Women’s Activism Is Black Activism

Librarians dig into the history of women’s activism in the profession

June 25, 2020

Graphic: Emily Drabinski, Dalena Hunter, and Teresa Y. Neely

To honor the centennial anniversary of women’s right to vote, as well as the 50th anniversary of the Feminist Task Force of the American Library Association’s Social Responsibilities Round Table (SRRT), SRRT brought together librarians for “Herstory through Activism: Women, Libraries, and Activism,” a June 25 panel discussion at ALA Virtual.

Across the board, the panelists linked women’s activism in libraries to the activism of Black women and women of color working in a field dominated by white women, with frequent disparities between the credentialed professionals and the more diverse pool of paraprofessional library workers.
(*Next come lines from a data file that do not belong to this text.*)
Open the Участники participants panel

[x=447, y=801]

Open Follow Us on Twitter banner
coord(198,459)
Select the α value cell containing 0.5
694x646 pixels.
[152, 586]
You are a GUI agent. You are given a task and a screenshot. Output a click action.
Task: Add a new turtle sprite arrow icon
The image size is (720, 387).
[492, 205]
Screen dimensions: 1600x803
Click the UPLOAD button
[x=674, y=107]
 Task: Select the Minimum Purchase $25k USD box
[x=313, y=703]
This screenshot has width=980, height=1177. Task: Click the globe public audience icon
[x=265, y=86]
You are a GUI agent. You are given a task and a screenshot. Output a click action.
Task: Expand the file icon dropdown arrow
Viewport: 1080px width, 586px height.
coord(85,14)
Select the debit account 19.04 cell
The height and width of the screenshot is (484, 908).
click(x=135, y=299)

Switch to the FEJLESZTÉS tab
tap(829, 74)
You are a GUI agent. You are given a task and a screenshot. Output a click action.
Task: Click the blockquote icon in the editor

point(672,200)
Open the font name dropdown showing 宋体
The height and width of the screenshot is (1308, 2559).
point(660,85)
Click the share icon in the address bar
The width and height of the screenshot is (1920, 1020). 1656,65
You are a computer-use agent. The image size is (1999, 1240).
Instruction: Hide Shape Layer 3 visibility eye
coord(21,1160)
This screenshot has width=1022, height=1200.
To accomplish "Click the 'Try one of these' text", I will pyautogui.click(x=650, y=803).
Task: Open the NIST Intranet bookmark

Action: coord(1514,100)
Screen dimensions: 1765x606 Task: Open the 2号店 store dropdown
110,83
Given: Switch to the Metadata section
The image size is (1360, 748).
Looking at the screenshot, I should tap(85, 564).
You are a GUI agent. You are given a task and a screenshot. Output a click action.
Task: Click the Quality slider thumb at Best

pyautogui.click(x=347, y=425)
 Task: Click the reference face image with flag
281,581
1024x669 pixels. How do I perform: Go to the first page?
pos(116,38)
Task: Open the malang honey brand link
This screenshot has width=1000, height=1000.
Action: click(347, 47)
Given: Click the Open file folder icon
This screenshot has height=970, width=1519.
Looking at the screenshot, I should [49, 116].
“[These disparities are] hard to think about and hard to grapple with, but it shows us exactly what libraries could do,” said Emily Drabinski, critical pedagogy librarian and interim chief librarian at CUNY’s Graduate Center in New York City. “If we can struggle through the divisions and produce libraries that are more equitable, we could go a long way toward producing equity in the broader world.”

Teresa Y. Neely, professor and assessment librarian at University of New Mexico in Albuquerque, addressed the activism of Black women and women of color working against intersecting, interlocking systems of oppression to advance access to information. She also addressed the isolation of being the only Black librarian on campus when difficult news breaks.

“It’s very difficult for me to separate me the Black woman from the librarian,” she said. “I see my family in all those Black bodies that are being murdered on television. For me, it would be nice if my white coworkers could empathize, but it’s not even something that comes across their radar. I think about it all the time.”

Dalena Hunter, librarian and archivist for Los Angeles communities and cultures at University of California Los Angeles, specifically highlighted the work of two Black female librarian activists: Miriam Matthews and Mayme Clayton, who were both part of the westward branch of the Great Migration in the 20th century and worked to preserve Black history and culture.

“Their approach differs from white feminist activism that did not often consider the effects racism and classism had on collection development, access to books, and professional opportunities,” Hunter said. “It may be the case that good intentions fail to consider the material realities of marginalized communities most in need of information and services.”